▶ [PROBLEM] In the text on Pixar and animation, restate the stretch from "On the other" through "or a government.", switching "consumerism" to "greed".
+++ SELECTED TEXT +++
Last night, I watched the end of Ratatouille, and afterward was a history of Pixar. Interesting stuff. It was a great example of the powerful synergy you can get when you successfully meld C. P. Snow's two cultures and combine traditional animators with computer geeks.
As good as they're getting at this stuff, though, I don't think that it's the death of 2-D animation. I suspect that as the 3-D stuff continues to asymptotically approach verisimilitude, there will be rebellious young turks who want to draw cartoons, and so the cycle will begin anew.
In any event, the foofaraw makes me want to see the movie in the theater, something I haven't done with a Pixar movie since Toy Story (though I wanted to with Ratatouille).
I love his comment about anticipating all the responses he'll get to a writing and deciding not to write it.
I would say that the advent of 3D animation vs. 2D is very analogous to the advent of of photography vs. fine art; It changed it, but it certainly didn't kill it.
On the other hand, the use of hand-drawn cell animation, vs. computer aided 2D is rather different. The old techniques are obsolete for a variety of reasons (That's not to say they can't occasionally be revived for limited artistic purposes, just as ancient techniques are still used in other arts). We probably won't be seeing any major features that are not heavily computer aided for a long time.
Perhaps I'm reading it wrong, but I took a very different message from Wall-E.
Yes, consumerism killed the planet. That's the premise. But if you watch, you'll see that the danger in the movie is from everyone following everything they're told. Whether that's from a capitalist, consumer business ("Buy N Large") or a government.
It's the arrival of an independent individual, Wall-E, that starts to change everything. Some examples that caught my eye were the administrative robot waving back to Wall-E and the cleaning robot that gets knocked off his pre-defined path. He initially panics, but quickly realizes that he can now go anywhere he wants, and does so!
+++ STORED DATA +++
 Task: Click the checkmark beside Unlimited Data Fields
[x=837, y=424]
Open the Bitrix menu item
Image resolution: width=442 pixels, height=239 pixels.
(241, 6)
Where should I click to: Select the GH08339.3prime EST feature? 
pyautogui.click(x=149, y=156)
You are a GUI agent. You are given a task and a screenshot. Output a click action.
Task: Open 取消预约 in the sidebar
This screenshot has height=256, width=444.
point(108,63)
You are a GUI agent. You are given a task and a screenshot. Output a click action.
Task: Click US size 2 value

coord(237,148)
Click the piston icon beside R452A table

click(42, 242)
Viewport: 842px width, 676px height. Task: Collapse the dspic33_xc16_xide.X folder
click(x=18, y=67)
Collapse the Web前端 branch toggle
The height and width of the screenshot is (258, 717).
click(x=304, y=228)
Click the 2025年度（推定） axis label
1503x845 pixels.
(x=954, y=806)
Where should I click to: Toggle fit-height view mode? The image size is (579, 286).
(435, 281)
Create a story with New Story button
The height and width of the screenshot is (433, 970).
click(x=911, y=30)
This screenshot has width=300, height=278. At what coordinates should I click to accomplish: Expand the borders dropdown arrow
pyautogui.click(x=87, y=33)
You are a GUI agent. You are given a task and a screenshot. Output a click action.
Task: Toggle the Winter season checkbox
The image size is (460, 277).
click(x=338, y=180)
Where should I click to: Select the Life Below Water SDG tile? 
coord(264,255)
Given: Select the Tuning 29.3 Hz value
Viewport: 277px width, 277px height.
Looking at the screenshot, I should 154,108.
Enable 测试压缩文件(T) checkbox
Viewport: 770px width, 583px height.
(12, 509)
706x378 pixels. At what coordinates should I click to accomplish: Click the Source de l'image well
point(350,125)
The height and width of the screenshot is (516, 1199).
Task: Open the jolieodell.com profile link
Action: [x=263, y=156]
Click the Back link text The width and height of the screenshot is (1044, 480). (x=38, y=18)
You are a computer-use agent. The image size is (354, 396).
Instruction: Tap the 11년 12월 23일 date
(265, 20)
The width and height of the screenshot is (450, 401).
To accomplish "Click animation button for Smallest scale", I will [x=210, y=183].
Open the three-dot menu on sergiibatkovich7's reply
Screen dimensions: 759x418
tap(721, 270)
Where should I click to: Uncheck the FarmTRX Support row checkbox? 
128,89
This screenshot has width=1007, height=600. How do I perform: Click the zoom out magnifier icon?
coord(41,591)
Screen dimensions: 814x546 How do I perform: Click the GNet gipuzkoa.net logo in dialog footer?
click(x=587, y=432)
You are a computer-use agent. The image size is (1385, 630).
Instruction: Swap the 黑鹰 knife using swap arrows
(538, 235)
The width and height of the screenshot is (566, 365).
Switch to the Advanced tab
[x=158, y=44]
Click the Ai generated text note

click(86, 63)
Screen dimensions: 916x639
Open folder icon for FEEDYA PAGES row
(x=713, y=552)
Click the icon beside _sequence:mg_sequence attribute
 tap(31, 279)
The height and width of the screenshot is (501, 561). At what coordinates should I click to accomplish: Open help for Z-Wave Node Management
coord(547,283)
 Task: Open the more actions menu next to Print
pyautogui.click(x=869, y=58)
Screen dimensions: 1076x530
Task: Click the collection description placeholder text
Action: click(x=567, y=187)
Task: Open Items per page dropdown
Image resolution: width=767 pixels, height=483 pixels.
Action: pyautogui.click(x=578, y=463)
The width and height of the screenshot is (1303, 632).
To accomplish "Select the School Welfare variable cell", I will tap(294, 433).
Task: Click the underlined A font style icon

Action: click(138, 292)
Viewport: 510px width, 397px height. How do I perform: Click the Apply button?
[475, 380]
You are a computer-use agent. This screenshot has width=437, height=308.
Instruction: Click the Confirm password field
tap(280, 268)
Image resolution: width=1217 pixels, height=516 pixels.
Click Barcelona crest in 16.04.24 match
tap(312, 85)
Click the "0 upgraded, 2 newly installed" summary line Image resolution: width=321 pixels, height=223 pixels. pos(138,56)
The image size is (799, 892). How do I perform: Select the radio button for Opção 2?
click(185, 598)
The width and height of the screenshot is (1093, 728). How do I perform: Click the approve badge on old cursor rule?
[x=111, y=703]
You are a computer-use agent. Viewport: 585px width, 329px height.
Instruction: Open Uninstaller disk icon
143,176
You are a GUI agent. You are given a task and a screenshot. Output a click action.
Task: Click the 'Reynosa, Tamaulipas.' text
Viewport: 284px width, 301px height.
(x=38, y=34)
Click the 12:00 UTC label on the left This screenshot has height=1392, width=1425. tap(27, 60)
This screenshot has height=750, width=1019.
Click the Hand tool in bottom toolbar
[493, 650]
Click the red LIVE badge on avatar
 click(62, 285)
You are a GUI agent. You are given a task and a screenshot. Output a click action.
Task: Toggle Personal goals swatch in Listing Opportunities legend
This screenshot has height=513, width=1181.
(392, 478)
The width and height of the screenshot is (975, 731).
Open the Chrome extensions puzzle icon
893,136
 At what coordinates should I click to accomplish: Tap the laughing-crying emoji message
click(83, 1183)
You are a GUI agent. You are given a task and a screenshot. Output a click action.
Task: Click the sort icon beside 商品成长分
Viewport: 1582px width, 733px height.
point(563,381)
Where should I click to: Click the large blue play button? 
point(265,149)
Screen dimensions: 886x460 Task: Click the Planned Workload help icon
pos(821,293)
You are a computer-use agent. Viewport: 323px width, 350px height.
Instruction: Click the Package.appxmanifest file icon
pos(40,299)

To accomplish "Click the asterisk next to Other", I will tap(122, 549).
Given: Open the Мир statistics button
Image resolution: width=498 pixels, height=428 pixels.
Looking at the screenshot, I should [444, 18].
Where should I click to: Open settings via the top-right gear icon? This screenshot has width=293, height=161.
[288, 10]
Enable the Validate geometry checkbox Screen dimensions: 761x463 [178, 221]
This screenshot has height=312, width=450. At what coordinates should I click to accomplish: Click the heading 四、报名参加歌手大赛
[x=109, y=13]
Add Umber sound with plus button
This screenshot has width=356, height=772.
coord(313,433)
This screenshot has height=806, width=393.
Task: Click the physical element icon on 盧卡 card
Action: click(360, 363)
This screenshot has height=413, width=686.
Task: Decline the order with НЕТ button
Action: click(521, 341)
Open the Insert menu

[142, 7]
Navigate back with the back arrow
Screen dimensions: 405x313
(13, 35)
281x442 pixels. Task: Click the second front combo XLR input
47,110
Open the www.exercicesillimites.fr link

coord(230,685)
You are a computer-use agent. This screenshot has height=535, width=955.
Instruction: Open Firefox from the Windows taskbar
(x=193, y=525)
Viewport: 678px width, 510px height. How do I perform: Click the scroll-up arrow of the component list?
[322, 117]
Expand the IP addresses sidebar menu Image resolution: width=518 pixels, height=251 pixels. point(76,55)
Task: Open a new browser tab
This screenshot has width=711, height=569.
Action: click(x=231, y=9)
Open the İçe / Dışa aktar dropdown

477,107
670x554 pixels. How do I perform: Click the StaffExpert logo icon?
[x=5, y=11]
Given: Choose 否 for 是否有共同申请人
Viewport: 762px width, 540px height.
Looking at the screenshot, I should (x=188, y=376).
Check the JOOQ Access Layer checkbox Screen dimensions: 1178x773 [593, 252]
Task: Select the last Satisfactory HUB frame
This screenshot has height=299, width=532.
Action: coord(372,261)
+++
▶ [ANSWER BELOW]
On the other hand, the use of hand-drawn cell animation, vs. computer aided 2D is rather different. The old techniques are obsolete for a variety of reasons (That's not to say they can't occasionally be revived for limited artistic purposes, just as ancient techniques are still used in other arts). We probably won't be seeing any major features that are not heavily computer aided for a long time.
Perhaps I'm reading it wrong, but I took a very different message from Wall-E.
Yes, greed killed the planet. That's the premise. But if you watch, you'll see that the danger in the movie is from everyone following everything they're told. Whether that's from a capitalist, consumer business ("Buy N Large") or a government.